Task to complete
Transcribe the records below word for word, leaving every picture out.

━━━━

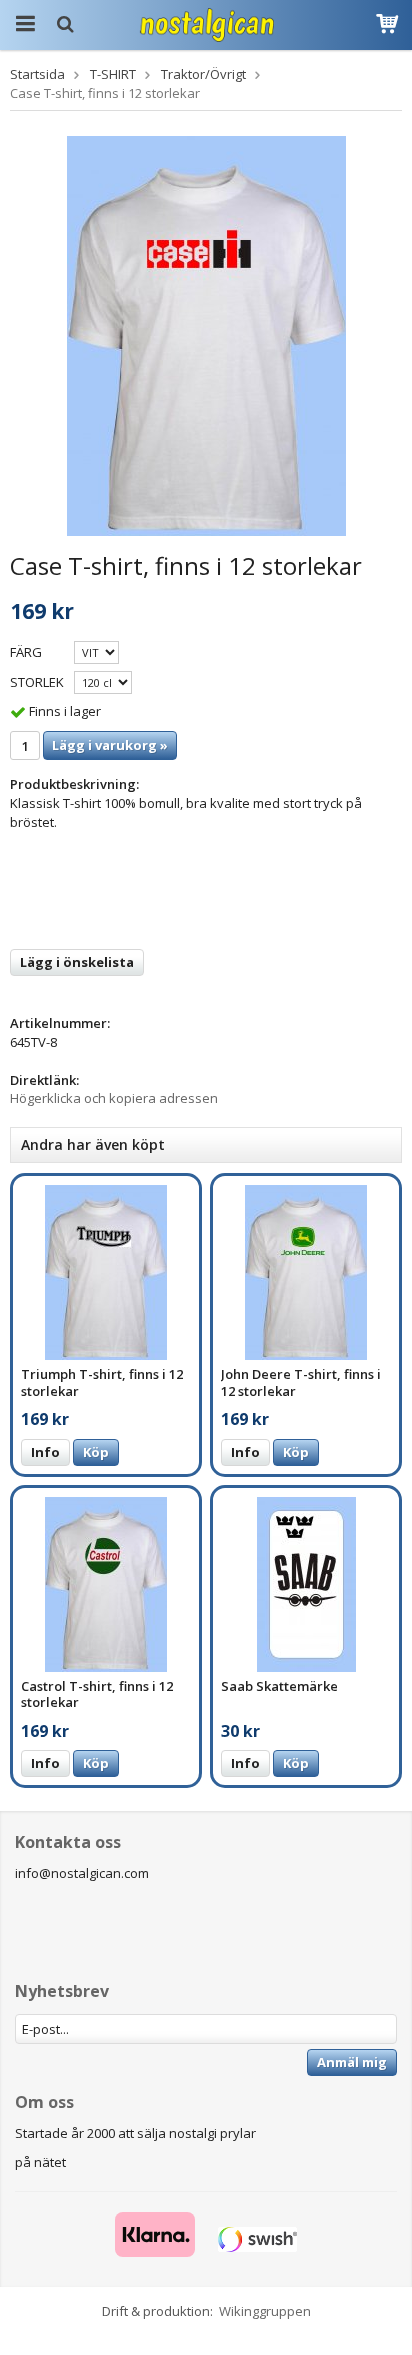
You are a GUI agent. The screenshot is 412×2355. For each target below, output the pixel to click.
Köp (96, 1452)
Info (45, 1452)
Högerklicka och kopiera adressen (114, 1098)
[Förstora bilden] (206, 334)
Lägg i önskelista (77, 962)
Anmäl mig (352, 2062)
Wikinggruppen (265, 2311)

━━━━

Result of this task
You are a GUI agent. The screenshot is 412×2355. For each target below, output the pixel to click.
Köp (96, 1452)
Info (45, 1452)
Högerklicka och kopiera adressen (114, 1098)
[Förstora bilden] (206, 334)
Lägg i önskelista (77, 962)
Anmäl mig (352, 2062)
Wikinggruppen (265, 2311)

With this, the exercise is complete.